El año del monzón.
…Se olvidó la gabardina… ¡El señor se olvidó
la gabardina!
-Oyó la maiko decir a
la anciana que viajaba junto a ella en el Shinkansen, de vuelta a la ciudad-.
Yo no puedo llevármela. Déjela usted en el servicio de objetos perdidos. Es una
prenda muy buena. Y usted parece responsable. No me fío un pelo de estos
revisores que han contratado últimamente, pendientes de todo y de nada… Llévela
usted, yo me bajo enseguida. Ha debido de apearse en Nagano, donde hizo la última
parada… yo me quedo en Kumagaya. ¿Usted va hasta Tokio, verdad?...
La maiko indicó un
tímido sí. Llevaba un precioso furisode, adecuado para la ceremonia de
graduación de su prima Noriko, que se celebraría en unas horas, en Tokio.
Había subido en
Itoigawa. Llegaría con el tiempo justo para coger el metro y desplazarse a la
Universidad Metropolitana de Tokio. El Campus de Minami-Osawa no quedaba cerca,
precisamente. Pero los ojos de la anciana suplicaban. “Lo haré, no se
preocupe”.
Tomó la gabardina beis en su regazo. Enseguida advirtió un inconfundible aroma varonil, un perfume europeo -pensó- a geranio, vetiver, azahar, mirra… hasta rematar en un fondo de láudano, haba tonka, pachulí… sándalo… -distinguió-. “Prada, Amber” -apostó consigo misma-. De algo tenía el haberse criado con su tío Takashi, viudo, que fue el nariz durante décadas de la muy prestigiosa Shu Uemura. Conocía todo sobre esencias y, ahora que estaba jubilado, experimentaba por puro placer. Iroko, la sobrina, era su musa y su consejera.
En el bolsillo interior de la gabardina, notó un bulto. Animada por la perspectiva de que quizá contuviese una pista que devolvería la gabardina a su dueño, osó introducir su delicada mano para tomar lo que creía una fina cartera. No había tal. En su lugar una agenda de piel negra, de firma. La abrió. Doblada en su interior había una carta. Estaba escrita en inglés. La dirección del sobre tachada a propósito -por lo que parecía-, con unos furiosos trazos de gruesa tinta. Dentro, un papel arrugado y vuelto a doblar y una foto, igualmente arrugada y rota en su mitad. Un rostro de mujer se reveló en ella. Una bella mujer. Le recordaba a alguien, una modelo, una actriz europea… le sonaba. Cabello moreno y rasgos finos. Estaba levemente girada como si estuviera de regreso hacia la línea del acantilado que se veía un poco más adelante. Sonreía al fotógrafo. El dueño de la gabardina -pensó.
El inglés de Iroko no
era muy bueno. Abandonó sus estudios en cuanto puso fin a la secundaria. La
muerte de sus padres y de su tía, en un corto espacio de tiempo, la sumió en
una tristeza infinita. Quiso permanecer junto a su tío, única familia que le
quedaba.
El año del monzón.
Azotó violentamente, destrozó el jardín que sus padres habían heredado de los
suyos, junto con la casa. El año del monzón se llevó en meses primero a su
madre, luego a su padre. Su tía Akane, de salud frágil, no pudo vencer la
tristeza de las pérdidas de su hermano y cuñada y, simplemente, se dejó ir.
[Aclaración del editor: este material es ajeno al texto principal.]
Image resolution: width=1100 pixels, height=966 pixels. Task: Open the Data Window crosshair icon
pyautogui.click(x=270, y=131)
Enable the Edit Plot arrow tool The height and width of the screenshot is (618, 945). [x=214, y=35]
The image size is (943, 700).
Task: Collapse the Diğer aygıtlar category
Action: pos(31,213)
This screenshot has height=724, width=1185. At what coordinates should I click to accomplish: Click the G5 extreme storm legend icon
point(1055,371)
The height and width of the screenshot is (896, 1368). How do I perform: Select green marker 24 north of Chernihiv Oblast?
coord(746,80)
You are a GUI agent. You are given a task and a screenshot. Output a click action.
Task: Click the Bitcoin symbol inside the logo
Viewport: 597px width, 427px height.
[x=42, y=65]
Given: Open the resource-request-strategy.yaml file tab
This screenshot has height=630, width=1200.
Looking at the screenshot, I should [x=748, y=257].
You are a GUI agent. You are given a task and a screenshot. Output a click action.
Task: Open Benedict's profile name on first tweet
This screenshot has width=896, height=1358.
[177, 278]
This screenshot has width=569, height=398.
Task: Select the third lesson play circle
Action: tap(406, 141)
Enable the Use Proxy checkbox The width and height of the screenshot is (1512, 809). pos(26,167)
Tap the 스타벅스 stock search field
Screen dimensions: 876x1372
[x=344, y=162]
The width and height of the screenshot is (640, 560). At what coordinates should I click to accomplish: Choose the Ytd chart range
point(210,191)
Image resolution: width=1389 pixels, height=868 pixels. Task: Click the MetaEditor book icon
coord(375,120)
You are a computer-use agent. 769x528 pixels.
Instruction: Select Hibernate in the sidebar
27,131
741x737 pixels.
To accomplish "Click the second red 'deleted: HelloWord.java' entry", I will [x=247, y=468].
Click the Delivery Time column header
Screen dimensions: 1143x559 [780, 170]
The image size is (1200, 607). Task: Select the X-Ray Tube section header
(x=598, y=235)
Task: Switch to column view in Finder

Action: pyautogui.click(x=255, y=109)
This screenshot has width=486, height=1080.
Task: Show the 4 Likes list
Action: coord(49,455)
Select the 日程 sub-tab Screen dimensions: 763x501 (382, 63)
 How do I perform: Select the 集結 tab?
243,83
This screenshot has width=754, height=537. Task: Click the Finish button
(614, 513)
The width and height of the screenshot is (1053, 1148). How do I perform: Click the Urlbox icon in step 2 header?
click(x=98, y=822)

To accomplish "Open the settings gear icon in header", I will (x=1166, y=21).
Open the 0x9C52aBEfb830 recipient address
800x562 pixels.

Volvió a introducir carta y fotografía en el sobre, y ello junto en la agenda. Y lo restituyó al bolsillo interior izquierdo, el que tocaba el corazón de su dueño. Logró distinguir unas líneas -unas palabras apenas- al final de la misiva:
"Yo besaré tu nombre y el mío donde estuvieron tus labios- ¡Labios! ¿por qué debiera el pobre prisionero que soy hablar de esas cosas?"
El hombre de la gabardina había llorado. El aroma nítido de la sal, de las lágrimas, ascendió tenue, delicado… de la misma forma que el cielo cuando anuncia la llegada del monzón.